Look up a volume by UUID

Pierre Bernard picture Pierre Bernard · Feb 17, 2010 · Viewed 9.8k times · Source

I know the UUID of a volume - as found in Disk Utility.

How can I get additional information on the volume? Most importantly, I want to know its mount point.

Looking at /etc/fstab doesn't do the trick. This does not list the root volume.
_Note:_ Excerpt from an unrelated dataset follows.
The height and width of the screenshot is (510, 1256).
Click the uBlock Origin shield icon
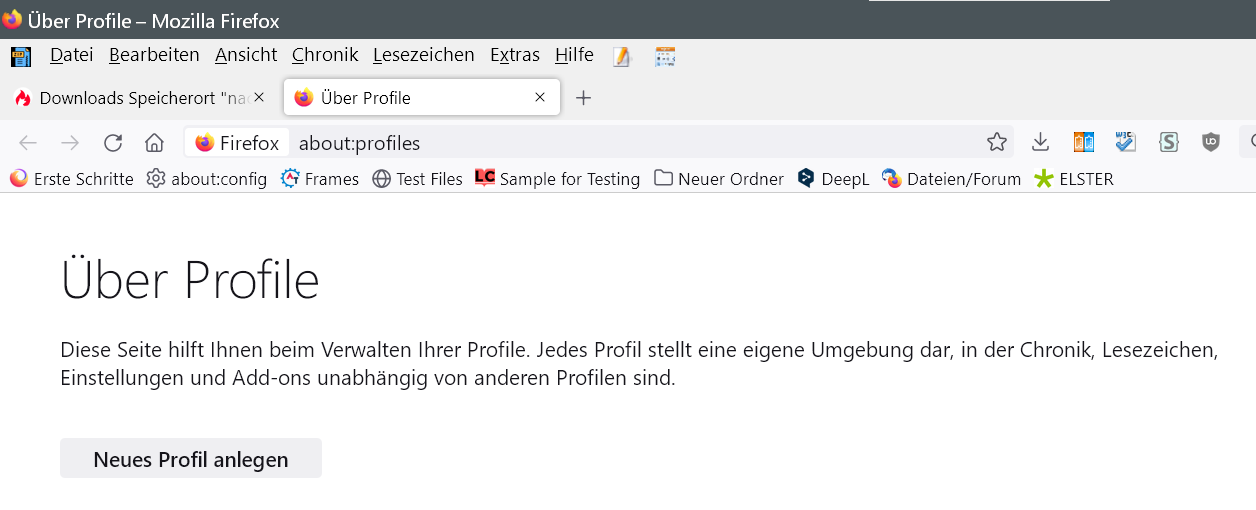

I would at least need to figure out the UUID of the root volume to verify my known UUID against it.

Answer

Peter Hosey picture Peter Hosey · Feb 17, 2010

You can use diskutil to look up the disk by its UUID, and the -plist option to get the output in a machine-parseable format:

% diskutil info /Volumes/RAM\ Disk | grep -F UUID
   Volume UUID:              EA20BE94-5F3C-3C02-901D-A213B5AB6831

% diskutil info -plist EA20BE94-5F3C-3C02-901D-A213B5AB6831
<?xml version="1.0" encoding="UTF-8"?>
<!DOCTYPE plist PUBLIC "-//Apple//DTD PLIST 1.0//EN" "http://www.apple.com/DTDs/PropertyList-1.0.dtd">
<plist version="1.0">
<dict>
    <!--snip-->
    <key>MountPoint</key>
    <string>/Volumes/RAM Disk</string>
    <!--snip-->
</dict>
</plist>

You can use NSTask and NSPipe to run diskutil from within your program and capture the output.

Addendum: Not all volumes have UUIDs. My camera has a built-in read-only MS-DOS-formatted volume that has no UUID according to Disk Utility and diskutil. So, make sure your program can handle empty output from the above diskutil info … | grep pipeline.